11 KiB
Linear regression
Though it may seem somewhat dull compared to some of the more modern statistical learning approaches described in later chapters of this book, linear regression is still a useful and widely used statistical learning method. Moreover, it serves as a good jumping-off point for newer approaches: as we will see in later chapters, many fancy statistical learning approaches can be seen as generalizations or extensions of linear regression. Consequently, the importance of having a good understanding of linear regression before studying more complex learning methods cannot be overstated.
3.1 Simple linear regression
is a very straightforward simple linear approach for predicting a quantitative response Y on the basis of a single predictor variable X. It assumes that there is approximately a linear relationship between X and Y
Y \approx \beta_0 + \beta_1 X
Which we can read as Y is approximately modeled as, or we are regressing Y onto x. In this case with just 2 parameters, beta0 is the intercept and beta1 is the slope.
3.1.1 Estimating coefficients
We can create observation pairs (x_i, y_i)
, and then obtain coefficient estimates such that f(xi) approximates yi. There are different ways to measure closeness; The prevailing method is the least squares method.

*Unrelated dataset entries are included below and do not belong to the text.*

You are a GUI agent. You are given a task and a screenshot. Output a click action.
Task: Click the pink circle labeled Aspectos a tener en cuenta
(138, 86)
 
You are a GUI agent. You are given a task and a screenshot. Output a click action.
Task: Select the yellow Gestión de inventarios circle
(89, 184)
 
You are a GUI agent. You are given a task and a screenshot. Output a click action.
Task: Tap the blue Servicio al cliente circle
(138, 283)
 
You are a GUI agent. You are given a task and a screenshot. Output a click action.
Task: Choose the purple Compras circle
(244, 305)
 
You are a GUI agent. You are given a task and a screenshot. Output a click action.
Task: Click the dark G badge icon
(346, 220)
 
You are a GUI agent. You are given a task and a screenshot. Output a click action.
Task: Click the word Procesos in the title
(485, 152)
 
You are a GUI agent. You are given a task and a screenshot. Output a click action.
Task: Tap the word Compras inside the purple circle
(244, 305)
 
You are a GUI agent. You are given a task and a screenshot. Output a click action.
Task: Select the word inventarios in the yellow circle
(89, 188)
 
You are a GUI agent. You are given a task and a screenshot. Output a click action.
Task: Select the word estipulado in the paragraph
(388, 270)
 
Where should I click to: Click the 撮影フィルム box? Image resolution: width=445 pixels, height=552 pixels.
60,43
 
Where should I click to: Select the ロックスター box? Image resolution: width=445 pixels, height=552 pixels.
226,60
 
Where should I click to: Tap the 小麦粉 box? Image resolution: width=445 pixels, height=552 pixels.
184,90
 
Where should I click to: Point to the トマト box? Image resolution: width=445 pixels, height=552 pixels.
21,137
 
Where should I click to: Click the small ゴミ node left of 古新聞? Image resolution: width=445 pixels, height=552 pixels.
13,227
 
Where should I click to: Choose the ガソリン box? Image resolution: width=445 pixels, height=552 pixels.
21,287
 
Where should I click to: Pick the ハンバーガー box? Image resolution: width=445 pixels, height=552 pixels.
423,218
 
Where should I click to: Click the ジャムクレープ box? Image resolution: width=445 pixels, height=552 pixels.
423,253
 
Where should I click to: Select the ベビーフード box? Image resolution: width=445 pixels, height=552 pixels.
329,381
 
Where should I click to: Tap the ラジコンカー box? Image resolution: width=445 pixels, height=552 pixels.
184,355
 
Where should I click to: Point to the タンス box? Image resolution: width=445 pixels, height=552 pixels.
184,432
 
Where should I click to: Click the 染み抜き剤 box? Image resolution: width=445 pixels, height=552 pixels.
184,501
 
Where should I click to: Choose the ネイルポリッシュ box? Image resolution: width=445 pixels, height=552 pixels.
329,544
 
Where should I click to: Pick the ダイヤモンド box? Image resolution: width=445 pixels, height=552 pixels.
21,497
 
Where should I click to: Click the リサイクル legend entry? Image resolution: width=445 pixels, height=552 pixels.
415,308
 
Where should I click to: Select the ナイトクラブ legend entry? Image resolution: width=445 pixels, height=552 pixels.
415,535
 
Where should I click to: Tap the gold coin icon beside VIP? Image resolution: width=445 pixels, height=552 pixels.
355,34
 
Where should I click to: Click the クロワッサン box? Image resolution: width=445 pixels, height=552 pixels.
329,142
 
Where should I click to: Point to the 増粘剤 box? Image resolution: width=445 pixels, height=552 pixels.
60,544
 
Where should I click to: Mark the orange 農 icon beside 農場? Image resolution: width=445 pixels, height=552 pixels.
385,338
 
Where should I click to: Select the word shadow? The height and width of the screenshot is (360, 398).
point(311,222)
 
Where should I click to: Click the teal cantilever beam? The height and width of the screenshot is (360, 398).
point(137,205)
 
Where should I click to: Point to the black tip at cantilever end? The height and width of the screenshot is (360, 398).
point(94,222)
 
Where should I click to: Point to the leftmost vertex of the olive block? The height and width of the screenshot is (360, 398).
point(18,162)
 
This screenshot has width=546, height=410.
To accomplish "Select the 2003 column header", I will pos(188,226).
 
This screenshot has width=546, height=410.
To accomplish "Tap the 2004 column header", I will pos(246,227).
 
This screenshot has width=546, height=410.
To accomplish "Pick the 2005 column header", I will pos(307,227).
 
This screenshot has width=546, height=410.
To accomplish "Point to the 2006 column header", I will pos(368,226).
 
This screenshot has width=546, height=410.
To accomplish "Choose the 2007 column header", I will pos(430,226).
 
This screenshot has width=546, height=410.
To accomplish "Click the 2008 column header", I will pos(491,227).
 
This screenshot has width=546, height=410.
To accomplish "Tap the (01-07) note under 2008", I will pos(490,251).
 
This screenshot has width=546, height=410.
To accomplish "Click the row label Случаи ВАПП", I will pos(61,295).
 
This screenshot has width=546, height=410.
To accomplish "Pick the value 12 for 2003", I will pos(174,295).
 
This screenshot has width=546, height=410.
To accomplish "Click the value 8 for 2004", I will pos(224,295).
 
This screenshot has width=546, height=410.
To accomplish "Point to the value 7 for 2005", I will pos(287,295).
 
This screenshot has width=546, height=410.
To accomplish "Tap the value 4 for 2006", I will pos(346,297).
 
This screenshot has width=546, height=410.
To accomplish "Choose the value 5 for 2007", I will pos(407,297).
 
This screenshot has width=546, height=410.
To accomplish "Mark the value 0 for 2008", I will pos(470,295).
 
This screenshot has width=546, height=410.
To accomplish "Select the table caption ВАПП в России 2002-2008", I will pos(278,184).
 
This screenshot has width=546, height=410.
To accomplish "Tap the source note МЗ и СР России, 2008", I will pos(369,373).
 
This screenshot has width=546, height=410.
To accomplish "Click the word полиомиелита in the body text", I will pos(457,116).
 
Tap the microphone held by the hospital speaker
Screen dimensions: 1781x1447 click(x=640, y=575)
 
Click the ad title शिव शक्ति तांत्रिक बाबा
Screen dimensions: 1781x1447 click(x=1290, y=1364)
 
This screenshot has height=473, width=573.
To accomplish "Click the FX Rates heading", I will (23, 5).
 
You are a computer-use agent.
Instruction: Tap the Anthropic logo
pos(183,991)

Let ŷi = β̂0 + β̂1 xi be the prediction for Y based on the ith value of X. Then ei = yi − ŷ i represents the ith residual—this is the difference between the ith observed response value and the ith response value that is predicted by our linear model. We define the residual sum of squares (RSS) as follows:
RSS = e_1^2 + e_2^2 + \ldots + e_n^2
Using some calculus, we can show that
\hat{\beta}_1 = {\sum (x_i = \bar{x})(y_i - \bar{y})\over \sum (x_i - \bar{x})^2} \\
\hat{\beta}_0 = \bar{y} - \beta_1 \bar{x}
3.1.2 Assessing the acuracy
Recall that expected Y was f + irreducable error. This means that for our simple linear regression,
\hat{Y} = \beta_0 + \beta_1 X + \epsilon
The error term is a catch-all for what we miss with this simple model: the true relationship is probably not linear, there may be other variables that cause variation in Y , and there may be measurement error. We typically assume that the error term is independent of X. The model defines the population regression line(the real model without error), which is the best linear approximation to the true relationship between X and Y. in real applications, we have access to a set of observations from which we can compute the least squares line; however, the population regression line is unobserved. Typically, the training data is sampled multiple times so we can compute multiple least square lines. This allows us to decrease bias, because each line will be higher or lower, meaning no systematic bias. Kinda like population mean and sample mean. To go futher with our mean analogy, how do we compute how far the sample mean is from the actual mean? We do this with standard error
SE(\hat{\mu})^2 = {\sigma^2 \over n}
similarly,
\sigma^2
is generally not known, but we can use an estimate called residual standard error which is calculated as follows:
RSE = \sqrt{RSS/(n-2)}
Standard errors can be used to compute confidence intervals. For linear regression, the 95 % confidence interval for β1 approximately takes the form the factor of 2 in front of the SE(β̂1 ) term will vary slightly depending on the number of observations n in the linear regression. To be precise, rather than the number 2, it should contain the 97.5 % quantile of a t-distribution with n−2 degrees of freedom. We can also use this for hypothesis testing. To test the null hypothesis, we need to determine whether β̂1 , our estimate for β1 , is sufficiently far from zero that we can be confident that β1 is non-zero. How far depends on SE(β̂1). small SE allows for small numbers, and in contrast, if SE is large, we need a large b1 to tell us that b1 = 0. We're actually computing the t statistic,
t = {\hat{\beta_1} - 0\over SE(\beta_1)}$$
which measures the number of standard deviations that β̂1 is away from 0. We can also compute the p-value.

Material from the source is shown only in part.